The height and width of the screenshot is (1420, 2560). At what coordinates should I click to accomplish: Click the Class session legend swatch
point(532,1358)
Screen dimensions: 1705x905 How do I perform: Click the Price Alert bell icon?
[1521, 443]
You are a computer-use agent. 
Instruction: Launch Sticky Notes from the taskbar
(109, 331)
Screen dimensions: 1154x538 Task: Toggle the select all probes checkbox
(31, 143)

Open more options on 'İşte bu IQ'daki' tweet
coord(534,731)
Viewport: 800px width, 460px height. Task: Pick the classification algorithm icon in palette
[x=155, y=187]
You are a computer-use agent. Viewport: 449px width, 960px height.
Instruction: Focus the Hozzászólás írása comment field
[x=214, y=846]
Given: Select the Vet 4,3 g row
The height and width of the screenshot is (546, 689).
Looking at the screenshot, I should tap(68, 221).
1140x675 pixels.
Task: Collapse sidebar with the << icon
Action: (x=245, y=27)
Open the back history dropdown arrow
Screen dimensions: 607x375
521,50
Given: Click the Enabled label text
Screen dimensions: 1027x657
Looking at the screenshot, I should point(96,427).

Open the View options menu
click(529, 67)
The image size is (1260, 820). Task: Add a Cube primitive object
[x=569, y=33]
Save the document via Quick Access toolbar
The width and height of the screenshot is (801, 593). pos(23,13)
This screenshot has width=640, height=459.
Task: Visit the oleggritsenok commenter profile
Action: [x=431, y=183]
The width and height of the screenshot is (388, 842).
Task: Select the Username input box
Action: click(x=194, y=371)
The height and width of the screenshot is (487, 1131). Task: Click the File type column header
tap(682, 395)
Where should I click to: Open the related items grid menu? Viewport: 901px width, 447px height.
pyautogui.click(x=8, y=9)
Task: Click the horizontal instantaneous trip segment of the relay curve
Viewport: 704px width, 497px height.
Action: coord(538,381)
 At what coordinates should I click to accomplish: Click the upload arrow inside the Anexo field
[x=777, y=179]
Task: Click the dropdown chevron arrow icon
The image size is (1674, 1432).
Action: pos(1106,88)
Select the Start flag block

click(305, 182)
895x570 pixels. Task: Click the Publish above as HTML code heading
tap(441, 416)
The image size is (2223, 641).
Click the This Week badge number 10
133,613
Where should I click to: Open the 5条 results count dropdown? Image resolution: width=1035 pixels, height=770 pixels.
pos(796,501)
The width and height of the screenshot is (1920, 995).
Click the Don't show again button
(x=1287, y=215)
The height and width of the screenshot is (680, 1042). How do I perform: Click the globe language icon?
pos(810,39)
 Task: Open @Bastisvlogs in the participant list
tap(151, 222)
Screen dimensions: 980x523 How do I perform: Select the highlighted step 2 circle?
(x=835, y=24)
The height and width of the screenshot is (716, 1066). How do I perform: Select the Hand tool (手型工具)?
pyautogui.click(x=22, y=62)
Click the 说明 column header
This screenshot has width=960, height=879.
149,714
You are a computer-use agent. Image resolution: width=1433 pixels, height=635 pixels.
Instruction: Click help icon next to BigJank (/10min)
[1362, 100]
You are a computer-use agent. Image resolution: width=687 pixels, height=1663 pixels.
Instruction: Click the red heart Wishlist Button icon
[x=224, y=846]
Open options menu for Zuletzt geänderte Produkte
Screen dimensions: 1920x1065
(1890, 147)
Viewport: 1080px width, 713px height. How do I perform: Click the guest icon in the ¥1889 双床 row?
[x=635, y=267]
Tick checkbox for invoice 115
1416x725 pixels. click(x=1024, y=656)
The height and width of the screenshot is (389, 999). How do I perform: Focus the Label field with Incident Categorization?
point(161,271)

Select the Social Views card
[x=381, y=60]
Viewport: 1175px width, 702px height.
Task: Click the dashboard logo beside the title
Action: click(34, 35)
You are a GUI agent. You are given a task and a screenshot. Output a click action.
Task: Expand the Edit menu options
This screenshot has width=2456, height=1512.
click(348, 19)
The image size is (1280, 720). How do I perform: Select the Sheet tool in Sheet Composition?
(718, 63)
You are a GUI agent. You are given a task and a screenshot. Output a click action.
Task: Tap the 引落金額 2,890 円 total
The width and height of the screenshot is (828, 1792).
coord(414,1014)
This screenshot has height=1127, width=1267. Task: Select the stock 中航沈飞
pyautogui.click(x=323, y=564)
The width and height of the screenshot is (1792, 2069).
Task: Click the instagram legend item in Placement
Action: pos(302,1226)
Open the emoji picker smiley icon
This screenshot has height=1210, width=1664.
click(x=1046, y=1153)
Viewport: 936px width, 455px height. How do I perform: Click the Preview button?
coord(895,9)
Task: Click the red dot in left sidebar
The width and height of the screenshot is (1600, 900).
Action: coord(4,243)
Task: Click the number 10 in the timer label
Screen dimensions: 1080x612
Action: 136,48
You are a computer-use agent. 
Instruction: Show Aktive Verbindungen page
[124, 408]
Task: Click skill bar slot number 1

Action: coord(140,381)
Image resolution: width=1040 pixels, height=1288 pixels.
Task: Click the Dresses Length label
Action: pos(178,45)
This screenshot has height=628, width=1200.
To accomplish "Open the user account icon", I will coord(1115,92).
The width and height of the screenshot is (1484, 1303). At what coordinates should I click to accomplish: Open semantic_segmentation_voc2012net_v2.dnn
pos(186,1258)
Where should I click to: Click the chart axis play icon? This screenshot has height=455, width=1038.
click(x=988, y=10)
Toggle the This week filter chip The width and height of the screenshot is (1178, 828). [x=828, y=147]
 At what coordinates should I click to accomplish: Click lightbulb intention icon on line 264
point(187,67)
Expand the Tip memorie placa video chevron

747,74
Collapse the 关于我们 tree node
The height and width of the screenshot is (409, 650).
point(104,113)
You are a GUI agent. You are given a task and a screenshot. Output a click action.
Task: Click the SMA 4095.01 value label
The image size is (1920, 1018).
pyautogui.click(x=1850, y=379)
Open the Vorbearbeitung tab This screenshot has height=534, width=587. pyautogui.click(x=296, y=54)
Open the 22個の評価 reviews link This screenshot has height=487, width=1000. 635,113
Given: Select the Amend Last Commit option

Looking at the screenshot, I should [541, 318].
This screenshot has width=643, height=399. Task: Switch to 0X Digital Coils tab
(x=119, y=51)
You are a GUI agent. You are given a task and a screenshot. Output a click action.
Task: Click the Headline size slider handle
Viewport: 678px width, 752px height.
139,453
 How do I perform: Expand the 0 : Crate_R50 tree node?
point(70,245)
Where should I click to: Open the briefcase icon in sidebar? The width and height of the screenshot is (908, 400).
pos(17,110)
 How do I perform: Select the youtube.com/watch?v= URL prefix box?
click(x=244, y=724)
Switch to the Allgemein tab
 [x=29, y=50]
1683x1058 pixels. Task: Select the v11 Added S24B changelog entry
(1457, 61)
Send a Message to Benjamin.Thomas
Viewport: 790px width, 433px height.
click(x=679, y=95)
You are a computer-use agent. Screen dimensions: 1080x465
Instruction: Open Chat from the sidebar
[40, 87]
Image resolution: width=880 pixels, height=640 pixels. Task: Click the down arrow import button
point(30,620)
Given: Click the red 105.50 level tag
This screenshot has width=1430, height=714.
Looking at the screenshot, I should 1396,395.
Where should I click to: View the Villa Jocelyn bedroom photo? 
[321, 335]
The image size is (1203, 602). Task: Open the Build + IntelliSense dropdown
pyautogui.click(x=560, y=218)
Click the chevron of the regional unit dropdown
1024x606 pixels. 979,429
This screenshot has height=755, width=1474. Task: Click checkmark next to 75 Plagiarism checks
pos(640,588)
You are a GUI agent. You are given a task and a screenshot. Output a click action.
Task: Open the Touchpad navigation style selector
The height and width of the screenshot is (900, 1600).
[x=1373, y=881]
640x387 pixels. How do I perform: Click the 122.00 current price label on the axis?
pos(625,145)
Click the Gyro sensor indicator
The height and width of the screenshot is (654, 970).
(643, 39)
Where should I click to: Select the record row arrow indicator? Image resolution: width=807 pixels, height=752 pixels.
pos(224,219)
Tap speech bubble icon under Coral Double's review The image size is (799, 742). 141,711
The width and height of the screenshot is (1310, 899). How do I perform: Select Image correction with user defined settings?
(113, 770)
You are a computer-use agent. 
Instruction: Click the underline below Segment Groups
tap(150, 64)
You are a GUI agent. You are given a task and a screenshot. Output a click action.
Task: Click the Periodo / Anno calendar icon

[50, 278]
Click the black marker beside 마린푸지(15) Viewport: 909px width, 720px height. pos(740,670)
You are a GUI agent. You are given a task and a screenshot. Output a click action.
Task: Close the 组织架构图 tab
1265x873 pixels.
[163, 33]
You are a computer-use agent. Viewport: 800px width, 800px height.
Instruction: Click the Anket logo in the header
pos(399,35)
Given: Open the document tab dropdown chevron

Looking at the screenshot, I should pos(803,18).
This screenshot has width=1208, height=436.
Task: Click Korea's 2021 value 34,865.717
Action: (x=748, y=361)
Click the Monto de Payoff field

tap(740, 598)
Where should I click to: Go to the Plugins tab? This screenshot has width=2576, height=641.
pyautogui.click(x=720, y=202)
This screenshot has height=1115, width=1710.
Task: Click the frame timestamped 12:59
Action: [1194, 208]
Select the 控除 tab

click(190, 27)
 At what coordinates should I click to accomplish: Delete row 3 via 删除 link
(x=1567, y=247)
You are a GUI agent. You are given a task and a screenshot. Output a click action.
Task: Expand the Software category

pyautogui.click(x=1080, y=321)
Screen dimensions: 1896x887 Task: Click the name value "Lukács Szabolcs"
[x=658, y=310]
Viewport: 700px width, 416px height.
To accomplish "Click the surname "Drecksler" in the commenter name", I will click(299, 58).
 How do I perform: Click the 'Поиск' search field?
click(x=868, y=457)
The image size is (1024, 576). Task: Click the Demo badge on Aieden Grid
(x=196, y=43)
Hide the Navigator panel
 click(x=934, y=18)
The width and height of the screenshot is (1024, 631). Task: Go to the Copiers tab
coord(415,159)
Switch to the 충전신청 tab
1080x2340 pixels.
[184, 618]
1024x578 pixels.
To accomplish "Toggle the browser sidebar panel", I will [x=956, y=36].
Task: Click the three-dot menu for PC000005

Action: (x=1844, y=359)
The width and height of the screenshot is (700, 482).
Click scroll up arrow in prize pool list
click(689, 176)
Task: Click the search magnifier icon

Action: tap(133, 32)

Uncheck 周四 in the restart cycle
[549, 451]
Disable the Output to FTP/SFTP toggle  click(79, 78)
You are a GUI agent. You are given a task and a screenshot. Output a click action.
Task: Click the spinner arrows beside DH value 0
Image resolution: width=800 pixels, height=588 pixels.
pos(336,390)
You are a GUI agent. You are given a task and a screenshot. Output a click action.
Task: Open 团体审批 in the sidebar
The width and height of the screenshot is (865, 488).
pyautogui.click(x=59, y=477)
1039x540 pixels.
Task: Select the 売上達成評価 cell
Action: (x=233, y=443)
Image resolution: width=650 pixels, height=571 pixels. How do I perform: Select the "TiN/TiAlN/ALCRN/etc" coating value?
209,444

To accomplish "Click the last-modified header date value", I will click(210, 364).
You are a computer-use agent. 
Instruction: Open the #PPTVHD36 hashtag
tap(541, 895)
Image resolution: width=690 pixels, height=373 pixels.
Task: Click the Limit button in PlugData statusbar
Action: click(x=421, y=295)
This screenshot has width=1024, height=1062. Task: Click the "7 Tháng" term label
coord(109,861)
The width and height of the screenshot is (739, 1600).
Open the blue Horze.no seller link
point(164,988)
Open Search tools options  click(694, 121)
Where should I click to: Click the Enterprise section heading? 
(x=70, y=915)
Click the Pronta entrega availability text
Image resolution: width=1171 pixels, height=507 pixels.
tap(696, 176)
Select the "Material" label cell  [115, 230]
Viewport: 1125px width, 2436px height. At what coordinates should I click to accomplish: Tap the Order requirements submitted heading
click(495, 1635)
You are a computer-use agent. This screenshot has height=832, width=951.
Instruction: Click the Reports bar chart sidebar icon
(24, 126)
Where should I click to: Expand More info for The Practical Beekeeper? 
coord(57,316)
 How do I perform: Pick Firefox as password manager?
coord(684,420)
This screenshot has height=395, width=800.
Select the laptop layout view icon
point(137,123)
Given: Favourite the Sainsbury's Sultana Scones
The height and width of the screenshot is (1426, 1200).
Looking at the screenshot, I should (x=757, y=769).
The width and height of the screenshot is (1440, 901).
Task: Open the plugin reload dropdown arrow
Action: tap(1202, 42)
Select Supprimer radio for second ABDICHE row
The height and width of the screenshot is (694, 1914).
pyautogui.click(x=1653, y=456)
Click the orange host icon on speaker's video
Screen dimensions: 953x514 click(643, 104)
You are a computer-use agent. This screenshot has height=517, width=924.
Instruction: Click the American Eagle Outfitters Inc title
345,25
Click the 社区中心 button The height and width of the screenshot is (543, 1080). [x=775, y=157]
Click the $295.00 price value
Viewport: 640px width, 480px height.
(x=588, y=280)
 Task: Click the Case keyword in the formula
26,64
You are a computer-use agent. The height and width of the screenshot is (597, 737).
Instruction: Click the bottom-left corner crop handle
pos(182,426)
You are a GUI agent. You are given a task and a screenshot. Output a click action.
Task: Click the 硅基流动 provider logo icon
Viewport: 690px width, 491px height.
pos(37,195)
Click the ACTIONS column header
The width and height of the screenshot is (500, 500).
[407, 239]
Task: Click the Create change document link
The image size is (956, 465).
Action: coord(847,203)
----
*What to produce:* Retype the portion of the data above that starts on the line with "This screenshot has height=1210, width=1664." and finishes on the line with "Task: Click the number 10 in the timer label", including both of those lines.

*Response to this task:*
This screenshot has height=1210, width=1664.
click(x=1046, y=1153)
Viewport: 936px width, 455px height. How do I perform: Click the Preview button?
coord(895,9)
Task: Click the red dot in left sidebar
The width and height of the screenshot is (1600, 900).
Action: coord(4,243)
Task: Click the number 10 in the timer label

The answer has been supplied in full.